[[ TEXT SECTION, beginning ]]

Machines can't match the touch of human hands when it comes to affixing some components

Oh, right, the factory tour. There isn't much to say, really. We saw a series of graphics cards and Zbox systems being built by an army of men and women clad in matching anti-static smocks. Some were tasked with installing parts like output ports and heatsinks, which are better attached with human hands. Others performed visual inspections of products fresh from the SMT machines or solder ovens. If touch-up work is required, workers are ready with soldering irons. Each product that passes through the line also gets an automated inspection, and temporary RFID tags are used to cut down on human error. The factory even has an X-ray machine that can inspect products on a much deeper level.


SMT machines pepper circuit boards with smaller components loaded like Tommy Gun ammunition

According to Zotac, the factory has a failure rate of less than 100 parts per million, or 0.01%. That doesn't take into account failures attributed to defects within individual components, though. Zotac does claim that dedicated production capacity gives it better batch-to-batch consistency than competitors whose cards are built by contract manufacturing firms. Being able to piggyback onto PC Partner's bulk orders for components like capacitors helps to reduce costs, as well.


Testing video playback with Cantopop might seem inhumane, but this guy doesn't seem to mind

Every product that rolls off the line gets a full battery of functionality tests. For Zbox nettops, that includes everything from system diagnostics in Windows to popping an SD card into the associated slot. Graphics cards get 3D, 2D, and video playback tests. High-end cards also get burned in with an hour of 3DMark.

[[ TEXT SECTION, end ]]

### PROBLEM DESCRIPTION
Set down the factory tour passage word for word, from "According to Zotac, the" up to and including "costs, as well.". Rely only on the text to respond.

[[ MATERIAL SUPPLIED, beginning ]]

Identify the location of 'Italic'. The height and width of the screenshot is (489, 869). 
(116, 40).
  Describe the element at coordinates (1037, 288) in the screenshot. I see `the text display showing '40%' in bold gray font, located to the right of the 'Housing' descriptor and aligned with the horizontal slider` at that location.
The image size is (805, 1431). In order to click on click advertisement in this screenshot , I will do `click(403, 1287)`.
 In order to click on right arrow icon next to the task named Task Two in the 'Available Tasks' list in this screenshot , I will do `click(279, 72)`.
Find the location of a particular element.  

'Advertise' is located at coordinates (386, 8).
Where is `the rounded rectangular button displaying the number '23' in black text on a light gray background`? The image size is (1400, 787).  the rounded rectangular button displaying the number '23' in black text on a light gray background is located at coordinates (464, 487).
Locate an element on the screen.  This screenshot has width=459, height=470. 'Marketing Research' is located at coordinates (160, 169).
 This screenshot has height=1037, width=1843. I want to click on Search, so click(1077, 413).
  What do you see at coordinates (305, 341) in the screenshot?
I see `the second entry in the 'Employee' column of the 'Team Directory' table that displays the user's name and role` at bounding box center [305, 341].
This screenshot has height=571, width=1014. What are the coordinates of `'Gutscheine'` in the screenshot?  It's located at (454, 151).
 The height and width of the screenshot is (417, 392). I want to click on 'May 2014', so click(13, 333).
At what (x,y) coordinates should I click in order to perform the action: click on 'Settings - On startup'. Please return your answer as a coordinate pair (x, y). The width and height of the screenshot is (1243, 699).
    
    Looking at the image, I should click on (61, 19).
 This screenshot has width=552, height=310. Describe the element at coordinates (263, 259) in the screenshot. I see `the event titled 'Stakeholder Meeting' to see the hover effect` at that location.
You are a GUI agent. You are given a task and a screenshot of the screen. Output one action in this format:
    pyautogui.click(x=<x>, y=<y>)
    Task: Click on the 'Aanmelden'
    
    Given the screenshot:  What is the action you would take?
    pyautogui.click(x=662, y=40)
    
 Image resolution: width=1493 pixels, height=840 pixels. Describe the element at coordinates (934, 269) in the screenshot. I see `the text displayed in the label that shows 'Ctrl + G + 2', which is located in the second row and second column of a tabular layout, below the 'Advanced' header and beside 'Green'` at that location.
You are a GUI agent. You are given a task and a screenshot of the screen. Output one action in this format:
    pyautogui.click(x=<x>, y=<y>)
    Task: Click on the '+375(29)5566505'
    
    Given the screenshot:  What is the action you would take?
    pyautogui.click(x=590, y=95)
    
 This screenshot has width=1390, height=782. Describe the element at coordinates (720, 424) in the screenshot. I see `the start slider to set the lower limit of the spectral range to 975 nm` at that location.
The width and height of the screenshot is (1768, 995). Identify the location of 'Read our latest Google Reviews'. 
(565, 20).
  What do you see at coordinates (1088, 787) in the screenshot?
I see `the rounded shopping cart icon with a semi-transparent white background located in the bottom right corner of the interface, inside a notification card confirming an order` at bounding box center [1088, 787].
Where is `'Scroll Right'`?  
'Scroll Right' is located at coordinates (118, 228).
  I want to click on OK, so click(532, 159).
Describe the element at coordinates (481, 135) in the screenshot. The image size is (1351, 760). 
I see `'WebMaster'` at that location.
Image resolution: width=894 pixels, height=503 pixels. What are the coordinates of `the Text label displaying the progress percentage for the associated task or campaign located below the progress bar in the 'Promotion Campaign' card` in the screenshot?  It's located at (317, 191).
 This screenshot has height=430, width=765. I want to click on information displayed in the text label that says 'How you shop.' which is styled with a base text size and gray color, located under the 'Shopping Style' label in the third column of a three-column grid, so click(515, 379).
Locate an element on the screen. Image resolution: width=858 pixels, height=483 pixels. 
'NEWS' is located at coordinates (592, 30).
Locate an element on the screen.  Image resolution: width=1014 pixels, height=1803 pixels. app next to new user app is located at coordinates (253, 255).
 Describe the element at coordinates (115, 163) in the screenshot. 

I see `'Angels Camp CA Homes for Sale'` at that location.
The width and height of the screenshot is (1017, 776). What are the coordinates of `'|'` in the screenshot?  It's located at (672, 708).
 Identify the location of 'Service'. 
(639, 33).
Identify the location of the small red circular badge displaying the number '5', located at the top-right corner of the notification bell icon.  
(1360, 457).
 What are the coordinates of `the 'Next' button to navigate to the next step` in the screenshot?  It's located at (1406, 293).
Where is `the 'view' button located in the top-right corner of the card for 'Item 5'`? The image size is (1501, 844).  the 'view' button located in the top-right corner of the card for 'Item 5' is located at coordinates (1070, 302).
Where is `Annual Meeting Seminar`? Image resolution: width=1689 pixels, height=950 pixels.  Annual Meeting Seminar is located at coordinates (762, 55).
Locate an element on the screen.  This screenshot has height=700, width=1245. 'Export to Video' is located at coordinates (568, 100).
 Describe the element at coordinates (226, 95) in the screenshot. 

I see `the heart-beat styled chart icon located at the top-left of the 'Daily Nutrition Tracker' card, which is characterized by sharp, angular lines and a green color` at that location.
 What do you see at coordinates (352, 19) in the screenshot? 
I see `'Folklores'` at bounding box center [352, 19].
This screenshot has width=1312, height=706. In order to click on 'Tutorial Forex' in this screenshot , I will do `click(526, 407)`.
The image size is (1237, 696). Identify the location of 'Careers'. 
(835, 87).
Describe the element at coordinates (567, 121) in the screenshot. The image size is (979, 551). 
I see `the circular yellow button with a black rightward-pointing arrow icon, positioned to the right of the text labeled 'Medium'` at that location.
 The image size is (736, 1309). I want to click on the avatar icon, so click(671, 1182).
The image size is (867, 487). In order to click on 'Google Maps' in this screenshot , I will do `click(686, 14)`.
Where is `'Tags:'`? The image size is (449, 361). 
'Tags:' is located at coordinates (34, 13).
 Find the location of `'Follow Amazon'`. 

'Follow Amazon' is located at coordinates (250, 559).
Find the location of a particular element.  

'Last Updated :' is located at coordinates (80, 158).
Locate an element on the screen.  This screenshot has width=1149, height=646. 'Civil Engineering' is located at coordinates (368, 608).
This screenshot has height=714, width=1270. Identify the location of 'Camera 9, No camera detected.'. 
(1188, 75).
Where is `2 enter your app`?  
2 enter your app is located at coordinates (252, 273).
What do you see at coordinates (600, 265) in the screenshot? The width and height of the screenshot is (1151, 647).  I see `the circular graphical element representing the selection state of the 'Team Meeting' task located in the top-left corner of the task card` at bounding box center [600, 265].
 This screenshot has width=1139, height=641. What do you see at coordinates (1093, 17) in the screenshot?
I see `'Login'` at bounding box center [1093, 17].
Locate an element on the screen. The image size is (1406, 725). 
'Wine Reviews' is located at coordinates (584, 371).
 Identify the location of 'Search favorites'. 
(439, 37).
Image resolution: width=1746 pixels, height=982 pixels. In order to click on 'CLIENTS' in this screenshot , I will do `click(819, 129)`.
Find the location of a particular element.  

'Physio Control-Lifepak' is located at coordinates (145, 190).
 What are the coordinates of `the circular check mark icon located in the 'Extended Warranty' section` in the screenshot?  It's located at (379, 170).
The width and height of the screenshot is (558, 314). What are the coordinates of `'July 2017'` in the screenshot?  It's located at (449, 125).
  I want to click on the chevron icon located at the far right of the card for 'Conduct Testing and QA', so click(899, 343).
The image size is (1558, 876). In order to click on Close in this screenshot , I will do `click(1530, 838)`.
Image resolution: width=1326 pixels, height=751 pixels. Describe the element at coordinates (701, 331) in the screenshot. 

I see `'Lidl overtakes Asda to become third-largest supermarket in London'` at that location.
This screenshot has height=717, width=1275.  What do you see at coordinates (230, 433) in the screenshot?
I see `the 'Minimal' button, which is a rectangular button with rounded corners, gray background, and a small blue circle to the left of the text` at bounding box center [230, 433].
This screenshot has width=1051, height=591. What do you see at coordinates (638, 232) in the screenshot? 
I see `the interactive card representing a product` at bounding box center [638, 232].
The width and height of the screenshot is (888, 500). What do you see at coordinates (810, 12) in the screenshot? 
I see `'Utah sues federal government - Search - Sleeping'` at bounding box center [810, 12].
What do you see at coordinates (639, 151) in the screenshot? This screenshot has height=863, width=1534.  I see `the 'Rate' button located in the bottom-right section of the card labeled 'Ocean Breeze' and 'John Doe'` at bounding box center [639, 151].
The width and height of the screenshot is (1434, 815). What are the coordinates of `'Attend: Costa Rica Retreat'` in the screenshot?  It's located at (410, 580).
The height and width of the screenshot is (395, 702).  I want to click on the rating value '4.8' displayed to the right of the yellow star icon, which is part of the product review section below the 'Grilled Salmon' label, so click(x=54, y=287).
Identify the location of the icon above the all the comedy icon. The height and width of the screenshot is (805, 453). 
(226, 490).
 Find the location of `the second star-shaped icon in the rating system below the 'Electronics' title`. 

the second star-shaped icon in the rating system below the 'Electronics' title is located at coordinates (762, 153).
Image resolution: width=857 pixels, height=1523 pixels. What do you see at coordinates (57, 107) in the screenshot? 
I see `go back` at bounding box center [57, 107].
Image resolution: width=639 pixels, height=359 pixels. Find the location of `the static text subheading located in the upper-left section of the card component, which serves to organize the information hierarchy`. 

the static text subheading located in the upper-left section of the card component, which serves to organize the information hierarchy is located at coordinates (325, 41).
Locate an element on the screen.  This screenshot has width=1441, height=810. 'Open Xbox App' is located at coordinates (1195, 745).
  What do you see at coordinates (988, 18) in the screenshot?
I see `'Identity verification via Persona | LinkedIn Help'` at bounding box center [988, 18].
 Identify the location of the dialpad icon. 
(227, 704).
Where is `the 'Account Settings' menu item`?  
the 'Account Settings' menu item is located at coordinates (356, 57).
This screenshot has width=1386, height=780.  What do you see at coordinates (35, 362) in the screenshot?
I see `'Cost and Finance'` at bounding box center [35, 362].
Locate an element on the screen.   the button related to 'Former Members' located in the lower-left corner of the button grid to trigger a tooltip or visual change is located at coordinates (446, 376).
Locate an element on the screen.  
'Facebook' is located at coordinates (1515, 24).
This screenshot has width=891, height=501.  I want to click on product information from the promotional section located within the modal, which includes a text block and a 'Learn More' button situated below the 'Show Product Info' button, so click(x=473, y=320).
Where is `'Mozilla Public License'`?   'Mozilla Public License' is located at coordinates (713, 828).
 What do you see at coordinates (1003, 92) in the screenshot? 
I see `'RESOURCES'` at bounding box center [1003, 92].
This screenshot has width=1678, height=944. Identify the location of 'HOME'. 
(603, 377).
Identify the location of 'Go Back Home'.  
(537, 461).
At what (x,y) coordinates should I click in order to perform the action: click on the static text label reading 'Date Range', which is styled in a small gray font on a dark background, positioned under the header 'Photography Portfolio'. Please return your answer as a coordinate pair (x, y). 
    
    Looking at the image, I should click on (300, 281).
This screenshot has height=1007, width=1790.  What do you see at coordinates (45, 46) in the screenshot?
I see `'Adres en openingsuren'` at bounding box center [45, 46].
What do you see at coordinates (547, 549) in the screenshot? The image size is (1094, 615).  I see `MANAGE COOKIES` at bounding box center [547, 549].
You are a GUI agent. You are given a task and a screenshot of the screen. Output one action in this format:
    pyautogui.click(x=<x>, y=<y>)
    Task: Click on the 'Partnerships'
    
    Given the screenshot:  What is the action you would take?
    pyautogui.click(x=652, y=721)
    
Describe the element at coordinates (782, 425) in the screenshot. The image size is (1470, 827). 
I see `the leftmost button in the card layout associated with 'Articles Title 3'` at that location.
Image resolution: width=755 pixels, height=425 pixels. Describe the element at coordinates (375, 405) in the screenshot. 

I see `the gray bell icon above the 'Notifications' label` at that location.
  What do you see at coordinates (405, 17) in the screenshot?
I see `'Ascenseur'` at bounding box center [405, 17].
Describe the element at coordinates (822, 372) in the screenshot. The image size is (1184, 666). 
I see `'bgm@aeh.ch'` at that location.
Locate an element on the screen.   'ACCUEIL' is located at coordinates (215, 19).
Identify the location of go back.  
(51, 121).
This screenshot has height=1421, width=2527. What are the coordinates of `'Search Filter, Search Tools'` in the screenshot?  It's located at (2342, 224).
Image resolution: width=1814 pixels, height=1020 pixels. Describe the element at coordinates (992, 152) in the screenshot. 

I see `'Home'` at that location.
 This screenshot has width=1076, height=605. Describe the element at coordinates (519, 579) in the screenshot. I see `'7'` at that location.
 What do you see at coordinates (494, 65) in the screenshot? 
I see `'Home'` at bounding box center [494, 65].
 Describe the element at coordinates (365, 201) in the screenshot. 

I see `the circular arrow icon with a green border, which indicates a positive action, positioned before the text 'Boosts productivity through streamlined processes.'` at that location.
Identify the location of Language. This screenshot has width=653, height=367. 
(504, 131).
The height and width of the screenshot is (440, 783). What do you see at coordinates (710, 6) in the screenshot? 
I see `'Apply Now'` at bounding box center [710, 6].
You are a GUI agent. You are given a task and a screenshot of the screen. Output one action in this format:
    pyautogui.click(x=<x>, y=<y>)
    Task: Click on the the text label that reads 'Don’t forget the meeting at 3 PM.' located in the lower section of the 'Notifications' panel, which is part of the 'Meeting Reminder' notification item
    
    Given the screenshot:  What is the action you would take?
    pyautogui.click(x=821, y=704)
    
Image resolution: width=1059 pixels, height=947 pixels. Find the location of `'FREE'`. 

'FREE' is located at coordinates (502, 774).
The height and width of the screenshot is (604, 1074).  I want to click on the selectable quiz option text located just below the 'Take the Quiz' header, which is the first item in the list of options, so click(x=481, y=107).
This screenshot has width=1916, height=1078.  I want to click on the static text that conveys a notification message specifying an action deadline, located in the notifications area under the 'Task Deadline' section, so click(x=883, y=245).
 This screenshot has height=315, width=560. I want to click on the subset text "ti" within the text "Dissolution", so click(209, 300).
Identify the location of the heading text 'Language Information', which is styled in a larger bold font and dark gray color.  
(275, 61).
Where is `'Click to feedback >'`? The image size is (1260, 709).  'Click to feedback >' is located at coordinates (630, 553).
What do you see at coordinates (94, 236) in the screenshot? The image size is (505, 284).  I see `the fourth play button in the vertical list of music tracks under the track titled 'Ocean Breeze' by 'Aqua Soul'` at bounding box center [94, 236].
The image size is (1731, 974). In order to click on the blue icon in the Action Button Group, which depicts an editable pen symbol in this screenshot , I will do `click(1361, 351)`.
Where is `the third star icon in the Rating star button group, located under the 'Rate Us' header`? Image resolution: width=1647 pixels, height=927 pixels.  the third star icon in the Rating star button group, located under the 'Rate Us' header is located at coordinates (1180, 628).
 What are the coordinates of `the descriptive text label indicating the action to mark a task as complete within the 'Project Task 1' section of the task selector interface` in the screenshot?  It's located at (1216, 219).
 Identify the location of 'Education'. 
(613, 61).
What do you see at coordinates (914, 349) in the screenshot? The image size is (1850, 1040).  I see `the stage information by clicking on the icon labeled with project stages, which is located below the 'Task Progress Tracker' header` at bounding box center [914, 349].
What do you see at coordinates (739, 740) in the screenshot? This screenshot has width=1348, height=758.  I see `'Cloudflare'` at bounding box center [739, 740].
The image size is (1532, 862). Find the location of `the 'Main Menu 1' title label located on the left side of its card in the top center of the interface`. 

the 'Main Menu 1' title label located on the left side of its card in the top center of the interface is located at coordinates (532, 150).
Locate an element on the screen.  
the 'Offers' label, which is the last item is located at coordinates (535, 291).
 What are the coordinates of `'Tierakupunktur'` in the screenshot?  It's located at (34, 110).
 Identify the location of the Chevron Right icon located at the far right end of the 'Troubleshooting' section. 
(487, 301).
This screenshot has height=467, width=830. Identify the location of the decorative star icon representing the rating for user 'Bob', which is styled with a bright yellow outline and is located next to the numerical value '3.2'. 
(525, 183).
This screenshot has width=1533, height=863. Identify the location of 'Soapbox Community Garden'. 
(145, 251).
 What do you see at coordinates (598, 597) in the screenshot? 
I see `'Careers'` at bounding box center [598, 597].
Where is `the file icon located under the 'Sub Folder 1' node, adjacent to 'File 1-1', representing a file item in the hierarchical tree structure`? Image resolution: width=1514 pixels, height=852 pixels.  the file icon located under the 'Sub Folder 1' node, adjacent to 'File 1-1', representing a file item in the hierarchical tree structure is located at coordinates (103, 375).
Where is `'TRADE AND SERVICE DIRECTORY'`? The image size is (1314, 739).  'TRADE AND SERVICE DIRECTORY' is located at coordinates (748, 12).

[[ MATERIAL SUPPLIED, end ]]

### RESPONSE
According to Zotac, the factory has a failure rate of less than 100 parts per million, or 0.01%. That doesn't take into account failures attributed to defects within individual components, though. Zotac does claim that dedicated production capacity gives it better batch-to-batch consistency than competitors whose cards are built by contract manufacturing firms. Being able to piggyback onto PC Partner's bulk orders for components like capacitors helps to reduce costs, as well.